Dans l’ancien Israël, le peuple prête serment de fidélité au roi en prenant Dieu à témoin (2Samuel 21.7 ; 1Rois 2.43 ; 2Rois 11.17 ; 1Chroniques 11.3 ; 29.24). Même si un conseiller n’approuve pas les décisions du souverain, il est tenu de les exécuter. S’il est sage, il garde la tête froide et évite de démissionner ou de se révolter (Proverbes 24.21); seuls les prophètes de l’Éternel tiennent tête aux mauvais rois. Par contre, dans les grands empires d’Orient, nul n’ose jamais contrarier le monarque qui jouit donc d’une liberté absolue. C’est un peu ce que les jeunes d’aujourd’hui recherchent. Un jour, j’ai demandé à un « Gothique » : « Pourquoi t’habilles-tu tout en noir ? » Il m’a répondu : « Je veux être libre et faire comme bon me semble. » J’ai poursuivi : « — Et si tu t’habillais autrement, est-ce que tes amis t’accepteraient ? » Il a hésité, puis a dit : « Je ne crois pas ! » Alors, je lui ai dit : « Finalement, tu n’es pas aussi libre que tu penses alors que moi je peux m’accoutrer comme je veux ; je ne suis pas obligé de porter le même uniforme tous les jours. Nous sommes pourtant tous deux anticonformistes ; nous allons à contre-courant, toi en t’habillant de noir et moi en ayant accepté Jésus-Christ comme mon Sauveur et mon Seigneur. Si tu veux la vraie liberté, soumets-toi à lui. » Jésus a dit :

Si le Fils vous rend libres, vous serez réellement libres (Jean 8.36).

Versets 5-7

Je continue le texte.

Celui qui s’en tient aux ordres du roi ne se mettra pas dans une mauvaise situation, et le sage saura discerner en lui-même le moment opportun et le temps de jugement. Pour toute chose, en effet, il y a un moment opportun et un temps de jugement alors que le peuple est dans la misère parce qu’il ne sait pas ce qui arrivera ; et qui pourrait lui annoncer comment cela arrivera ? (Ecclésiaste 8.5-7).

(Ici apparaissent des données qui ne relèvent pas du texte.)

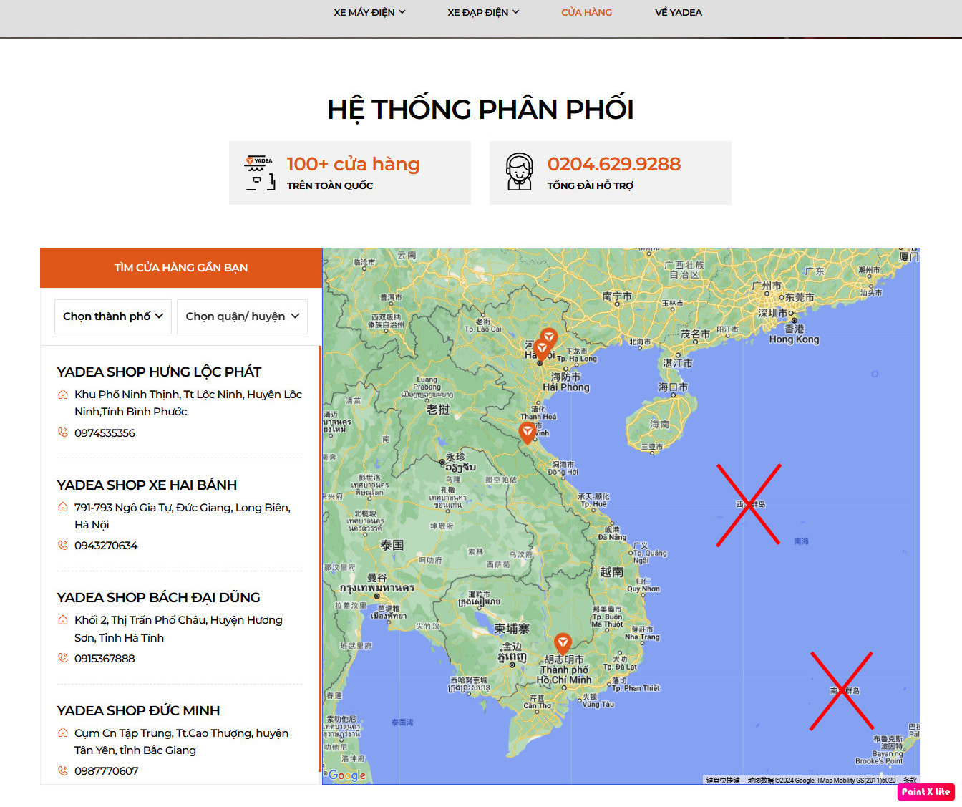Click the address icon for YADEA SHOP XE HAI BÁNH
This screenshot has width=962, height=807.
(x=63, y=506)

Le Prédicateur a déjà dit que « Dieu jugera le juste et l’injuste, car pour chaque chose et pour chaque acte, il y a un temps pour le jugement » (Ecclésiaste 3.17). Le sage reste dans ses fonctions et se soumet à son souverain despotique tout en espérant qu’un changement aura lieu un jour. Mais en attendant, il doit prendre son mal en patience parce qu’il ne peut pas savoir quand Dieu interviendra. Et puis même celui qui prépare bien un coup d’état, reste à la merci d’un événement fâcheux qui au dernier moment, peut tout faire capoter. Telles sont les incertitudes « sous le soleil ».